The Opinion of the Advocate-General Eleanor Sharpston in the joined cases C-715/17, C‑718/17 and C‑719/17 (delivered on 31 October 2019) concluded by recalling an old story from the Jewish tradition that deserves wider circulation – particularly in times of COVID-19 pandemic. A group of men are travelling together in a boat. Suddenly, one of them takes out an auger and starts to bore a hole in the hull beneath himself. His companions remonstrate with him. ‘Why are you doing that?’ they cry. ‘What are you complaining about?’ says he. ‘Am I not drilling the hole under my own seat?’ ‘Yes,’ they reply, ‘but the water will come in and flood the boat for all of us’ (paragraph 255).

The story is recalled by the Advocate-General regarding the principle of solidarity provided in Article 80 TFEU: “The policies of the Union set out in this Chapter [‘Policies on border checks, asylum and immigration’] and their implementation shall be governed by the principle of solidarity and fair sharing of responsibility, including its financial implications, between the Member States. Wherever necessary, Union acts adopted pursuant to this Chapter shall contain appropriate measures to give effect to this principle”.

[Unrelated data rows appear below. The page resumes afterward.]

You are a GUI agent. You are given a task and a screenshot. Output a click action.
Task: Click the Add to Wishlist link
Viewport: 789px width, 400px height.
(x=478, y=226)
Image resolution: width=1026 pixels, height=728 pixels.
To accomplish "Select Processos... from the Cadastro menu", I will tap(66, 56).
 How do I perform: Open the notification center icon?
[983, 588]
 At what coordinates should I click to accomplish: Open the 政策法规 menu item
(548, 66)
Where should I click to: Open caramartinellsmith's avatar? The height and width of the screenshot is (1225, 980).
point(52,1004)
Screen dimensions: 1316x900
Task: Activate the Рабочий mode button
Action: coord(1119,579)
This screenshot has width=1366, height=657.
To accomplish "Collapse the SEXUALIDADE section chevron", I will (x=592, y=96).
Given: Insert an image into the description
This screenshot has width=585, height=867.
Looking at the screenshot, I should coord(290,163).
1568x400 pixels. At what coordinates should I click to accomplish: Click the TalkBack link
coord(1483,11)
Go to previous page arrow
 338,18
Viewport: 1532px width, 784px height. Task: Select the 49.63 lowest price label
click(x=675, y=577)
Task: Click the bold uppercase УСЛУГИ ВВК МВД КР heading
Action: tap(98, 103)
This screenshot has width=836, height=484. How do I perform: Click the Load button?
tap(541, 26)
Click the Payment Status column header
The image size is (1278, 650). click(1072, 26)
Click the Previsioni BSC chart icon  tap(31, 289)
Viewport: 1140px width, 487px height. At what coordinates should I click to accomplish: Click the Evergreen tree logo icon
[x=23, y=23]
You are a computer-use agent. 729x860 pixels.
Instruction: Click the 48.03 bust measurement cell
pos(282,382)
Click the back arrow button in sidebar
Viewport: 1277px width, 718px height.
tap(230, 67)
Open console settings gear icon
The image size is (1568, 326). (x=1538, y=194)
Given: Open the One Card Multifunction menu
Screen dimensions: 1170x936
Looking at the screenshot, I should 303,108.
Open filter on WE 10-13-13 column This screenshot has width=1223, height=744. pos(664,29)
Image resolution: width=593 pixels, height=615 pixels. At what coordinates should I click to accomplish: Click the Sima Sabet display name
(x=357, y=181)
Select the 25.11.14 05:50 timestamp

On this principle – which requires all Member States – the Advocate-General stated that “respecting the ‘rules of the club’ and playing one’s proper part in solidarity with fellow Europeans cannot be based on a penny-pinching cost-benefit analysis along the lines (familiar, alas, from Brexiteer rhetoric) of ‘what precisely does the EU cost me per week and what exactly do I personally get out of it?’ Such self-centredness is a betrayal of the founding fathers’ vision for a peaceful and prosperous continent. It is the antithesis of being a loyal Member State and being worthy, as an individual, of shared European citizenship. If the European project is to prosper and go forward, we must all do better than that” (paragraph 254 of the Opinion).